Sans les voix du Contrat civil (KP), les candidats de l’opposition n’ont aucune chance d’être élus : les suffrages cumulés des deux groupes d’opposition ne suffisent pas pour faire élire un candidat à quelque fonction que ce soit.
L’examen de la candidature de Lianna Manoukian s’est déroulé dans une atmosphère nettement plus positive que celui de son prédécesseur, Hayk Farmanian.
Comme ses représentants l’avaient eux-mêmes expliqué, la majorité n’avait pas été convaincue par les arguments de Farmanian selon lesquels il n’y avait eu aucun conflit d’intérêts lorsqu’il était employé du Comité des recettes de l’État tout en possédant une société de courtage. Farmanian affirme qu’aucun problème de ce type ne s’est posé. De son côté, Lianna Manoukian a surtout insisté sur la nécessité de contrôler les dépenses budgétaires.

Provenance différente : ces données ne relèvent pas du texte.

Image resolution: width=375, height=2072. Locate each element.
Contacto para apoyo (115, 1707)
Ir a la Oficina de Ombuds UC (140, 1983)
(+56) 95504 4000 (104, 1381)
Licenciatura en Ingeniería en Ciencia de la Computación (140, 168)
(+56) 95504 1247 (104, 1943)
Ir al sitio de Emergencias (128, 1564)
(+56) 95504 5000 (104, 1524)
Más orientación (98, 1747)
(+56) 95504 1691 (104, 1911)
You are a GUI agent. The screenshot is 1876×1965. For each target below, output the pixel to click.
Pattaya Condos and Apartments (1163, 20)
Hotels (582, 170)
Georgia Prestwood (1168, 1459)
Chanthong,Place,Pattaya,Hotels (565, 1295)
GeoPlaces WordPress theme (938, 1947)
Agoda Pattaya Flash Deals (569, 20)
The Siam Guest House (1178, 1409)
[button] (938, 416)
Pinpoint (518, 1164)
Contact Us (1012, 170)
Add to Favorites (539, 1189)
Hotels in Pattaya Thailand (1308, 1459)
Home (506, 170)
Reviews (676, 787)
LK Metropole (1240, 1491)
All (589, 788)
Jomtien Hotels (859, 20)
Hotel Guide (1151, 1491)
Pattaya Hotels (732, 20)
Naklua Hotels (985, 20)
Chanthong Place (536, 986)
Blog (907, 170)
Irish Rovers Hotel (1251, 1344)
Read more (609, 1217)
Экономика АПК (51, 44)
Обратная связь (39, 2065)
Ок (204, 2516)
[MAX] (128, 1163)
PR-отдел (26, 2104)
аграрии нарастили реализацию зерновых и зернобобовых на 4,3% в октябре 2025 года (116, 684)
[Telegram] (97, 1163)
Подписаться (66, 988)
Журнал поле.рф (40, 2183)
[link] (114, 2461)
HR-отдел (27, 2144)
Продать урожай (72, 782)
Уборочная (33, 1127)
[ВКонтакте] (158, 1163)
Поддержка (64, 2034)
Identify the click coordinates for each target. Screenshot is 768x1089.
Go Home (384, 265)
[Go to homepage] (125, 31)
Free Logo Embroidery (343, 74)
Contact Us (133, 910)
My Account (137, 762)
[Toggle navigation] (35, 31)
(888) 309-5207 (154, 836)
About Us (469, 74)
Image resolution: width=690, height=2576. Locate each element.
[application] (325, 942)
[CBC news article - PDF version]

Le principal débat de la journée a justement porté sur l’attitude de la majorité lors des votes : doit-elle élire sans condition les présidents des commissions dont la direction est, en vertu de la loi, réservée à l’opposition, ou non ?
La majorité a maintenu sa position : le parcours des candidats peut et doit faire l’objet d’un examen. L’opposition a, elle aussi, maintenu la sienne : puisqu’il s’agit de postes qui lui reviennent, ses candidats devraient être élus sans condition.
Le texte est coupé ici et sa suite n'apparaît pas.